Traitement non-chirurgical de la RLCC
En raison de comorbidités ou des contraintes du propriétaire, de nombreux chiens présentant une RLCC ne peuvent pas être opérés. Il est alors possible d’opter pour une approche conservatrice pour traiter l’affection, mais le propriétaire doit être bien informé des résultats à en attendre et des limites de cette option. Si certains chiens récupèrent sans intervention chirurgicale, beaucoup peuvent présenter une boiterie importante qui persistera pendant de nombreux mois, voire définitivement. La prise en charge conservatrice peut cependant être raisonnablement tentée pendant 6 à 12 semaines avant de recourir à la chirurgie si l’évolution n’est pas satisfaisante. L’activité physique sera restreinte pendant 8 à 12 semaines (pas de courses, de sauts, de jeux brutaux ou de virages serrés), exactement comme pour un chien en période post-opératoire. Que le chien ait été ou non opéré, les protocoles d‘exercices thérapeutiques ne sont pas différents pendant ces 8 à 12 premières semaines, mais avec une approche conservatrice, la progression sera plus lente et au moins 3 à 6 mois d‘exercices contrôlés seront nécessaires pour que le tissu cicatriciel se consolide et que le genou soit stabilisé par le développement musculaire.

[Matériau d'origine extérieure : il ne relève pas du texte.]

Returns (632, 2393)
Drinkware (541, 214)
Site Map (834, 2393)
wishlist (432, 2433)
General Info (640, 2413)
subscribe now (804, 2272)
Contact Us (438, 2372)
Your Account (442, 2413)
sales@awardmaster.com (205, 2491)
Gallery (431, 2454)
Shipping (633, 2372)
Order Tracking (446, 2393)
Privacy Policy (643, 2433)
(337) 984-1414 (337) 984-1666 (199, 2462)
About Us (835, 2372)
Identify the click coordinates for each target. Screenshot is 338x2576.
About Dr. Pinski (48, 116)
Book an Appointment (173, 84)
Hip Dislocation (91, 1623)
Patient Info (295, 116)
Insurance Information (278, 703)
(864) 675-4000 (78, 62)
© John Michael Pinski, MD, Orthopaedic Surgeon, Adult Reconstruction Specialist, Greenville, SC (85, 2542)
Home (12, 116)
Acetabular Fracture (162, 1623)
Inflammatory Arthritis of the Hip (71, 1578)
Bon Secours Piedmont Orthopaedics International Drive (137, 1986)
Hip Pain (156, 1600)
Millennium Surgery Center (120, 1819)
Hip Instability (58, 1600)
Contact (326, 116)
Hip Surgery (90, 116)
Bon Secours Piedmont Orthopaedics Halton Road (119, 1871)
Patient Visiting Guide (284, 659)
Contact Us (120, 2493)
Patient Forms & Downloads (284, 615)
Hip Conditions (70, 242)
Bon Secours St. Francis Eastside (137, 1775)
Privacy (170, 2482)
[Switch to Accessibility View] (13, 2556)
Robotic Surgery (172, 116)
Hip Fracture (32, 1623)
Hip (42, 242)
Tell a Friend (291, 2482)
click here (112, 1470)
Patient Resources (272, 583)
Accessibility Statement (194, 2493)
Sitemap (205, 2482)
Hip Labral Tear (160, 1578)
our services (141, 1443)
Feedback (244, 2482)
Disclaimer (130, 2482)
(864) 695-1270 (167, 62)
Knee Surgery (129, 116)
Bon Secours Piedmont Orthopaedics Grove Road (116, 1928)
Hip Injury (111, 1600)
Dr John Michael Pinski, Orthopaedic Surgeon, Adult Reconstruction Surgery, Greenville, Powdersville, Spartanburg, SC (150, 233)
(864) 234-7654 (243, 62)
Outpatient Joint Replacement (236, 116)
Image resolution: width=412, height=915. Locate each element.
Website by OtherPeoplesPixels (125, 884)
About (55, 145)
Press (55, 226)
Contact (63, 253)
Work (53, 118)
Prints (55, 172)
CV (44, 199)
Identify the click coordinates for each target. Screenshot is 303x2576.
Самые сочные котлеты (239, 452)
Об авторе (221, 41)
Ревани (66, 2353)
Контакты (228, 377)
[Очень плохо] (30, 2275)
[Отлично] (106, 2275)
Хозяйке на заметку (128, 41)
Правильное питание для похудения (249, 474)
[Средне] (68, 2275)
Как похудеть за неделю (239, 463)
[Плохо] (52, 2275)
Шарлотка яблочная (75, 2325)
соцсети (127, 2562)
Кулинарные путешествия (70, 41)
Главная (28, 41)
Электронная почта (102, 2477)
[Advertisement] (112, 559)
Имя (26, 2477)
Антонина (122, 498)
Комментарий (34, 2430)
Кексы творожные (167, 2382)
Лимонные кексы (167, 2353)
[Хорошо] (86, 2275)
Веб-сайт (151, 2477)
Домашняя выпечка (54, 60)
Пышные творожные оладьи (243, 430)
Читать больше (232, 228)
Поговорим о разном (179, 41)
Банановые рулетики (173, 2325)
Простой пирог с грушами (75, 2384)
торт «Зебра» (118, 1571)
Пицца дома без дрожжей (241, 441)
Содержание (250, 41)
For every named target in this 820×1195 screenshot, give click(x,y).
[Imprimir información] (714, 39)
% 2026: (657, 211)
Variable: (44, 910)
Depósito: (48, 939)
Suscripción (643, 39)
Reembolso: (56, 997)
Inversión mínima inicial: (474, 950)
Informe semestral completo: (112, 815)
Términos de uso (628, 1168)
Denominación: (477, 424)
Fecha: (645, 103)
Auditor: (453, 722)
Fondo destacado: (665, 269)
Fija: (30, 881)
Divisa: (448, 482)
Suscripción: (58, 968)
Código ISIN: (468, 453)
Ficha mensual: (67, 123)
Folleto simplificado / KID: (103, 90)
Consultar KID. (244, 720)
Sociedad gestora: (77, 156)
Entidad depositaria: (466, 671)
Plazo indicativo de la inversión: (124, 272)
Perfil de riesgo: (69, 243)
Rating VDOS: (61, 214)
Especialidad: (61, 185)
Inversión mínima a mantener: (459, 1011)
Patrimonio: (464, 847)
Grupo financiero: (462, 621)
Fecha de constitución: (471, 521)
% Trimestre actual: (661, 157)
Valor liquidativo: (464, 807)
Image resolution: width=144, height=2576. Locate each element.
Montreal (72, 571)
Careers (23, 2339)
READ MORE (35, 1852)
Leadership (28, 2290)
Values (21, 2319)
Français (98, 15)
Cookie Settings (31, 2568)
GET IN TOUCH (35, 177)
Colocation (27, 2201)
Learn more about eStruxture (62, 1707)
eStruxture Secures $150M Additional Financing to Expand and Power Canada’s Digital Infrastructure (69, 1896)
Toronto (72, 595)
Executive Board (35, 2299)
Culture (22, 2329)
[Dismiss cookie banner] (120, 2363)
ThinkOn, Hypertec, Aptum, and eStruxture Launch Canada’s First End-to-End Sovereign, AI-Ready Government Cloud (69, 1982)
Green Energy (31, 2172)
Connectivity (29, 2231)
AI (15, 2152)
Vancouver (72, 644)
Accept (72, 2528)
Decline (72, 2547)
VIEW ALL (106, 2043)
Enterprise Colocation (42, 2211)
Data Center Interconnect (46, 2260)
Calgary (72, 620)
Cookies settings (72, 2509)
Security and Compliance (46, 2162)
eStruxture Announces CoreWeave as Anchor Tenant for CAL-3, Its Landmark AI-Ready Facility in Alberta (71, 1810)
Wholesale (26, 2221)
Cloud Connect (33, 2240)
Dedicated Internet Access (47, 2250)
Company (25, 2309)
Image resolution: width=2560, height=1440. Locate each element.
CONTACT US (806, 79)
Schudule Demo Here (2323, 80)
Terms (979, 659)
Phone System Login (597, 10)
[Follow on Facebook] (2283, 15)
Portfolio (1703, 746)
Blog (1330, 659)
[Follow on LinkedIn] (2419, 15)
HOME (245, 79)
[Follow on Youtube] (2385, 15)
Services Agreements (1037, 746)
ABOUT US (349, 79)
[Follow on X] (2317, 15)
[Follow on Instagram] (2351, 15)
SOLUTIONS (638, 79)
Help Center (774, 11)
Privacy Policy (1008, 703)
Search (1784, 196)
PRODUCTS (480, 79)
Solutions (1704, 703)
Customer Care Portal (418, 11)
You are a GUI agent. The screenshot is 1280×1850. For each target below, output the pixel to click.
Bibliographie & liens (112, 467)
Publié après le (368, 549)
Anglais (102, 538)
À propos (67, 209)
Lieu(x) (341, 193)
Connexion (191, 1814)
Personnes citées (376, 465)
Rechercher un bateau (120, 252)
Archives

La pose d‘une orthèse (exemple : une attelle ou un bandage circulaire) ne remplace pas la réparation chirurgicale ; l‘orthèse peut aider à améliorer le retour de la proprioception et faciliter l‘extension du genou, mais le dispositif n’empêche pas l‘instabilité. Dans le cadre de la prise en charge conservatrice, les traitements régénératifs, tels que l’administration de plasma riche en plaquettes ou de cellules souches, sont à encourager car ils peuvent contribuer à réduire la synovite et freiner la progression des lésions lors de rupture partielle du ligament croisé (18).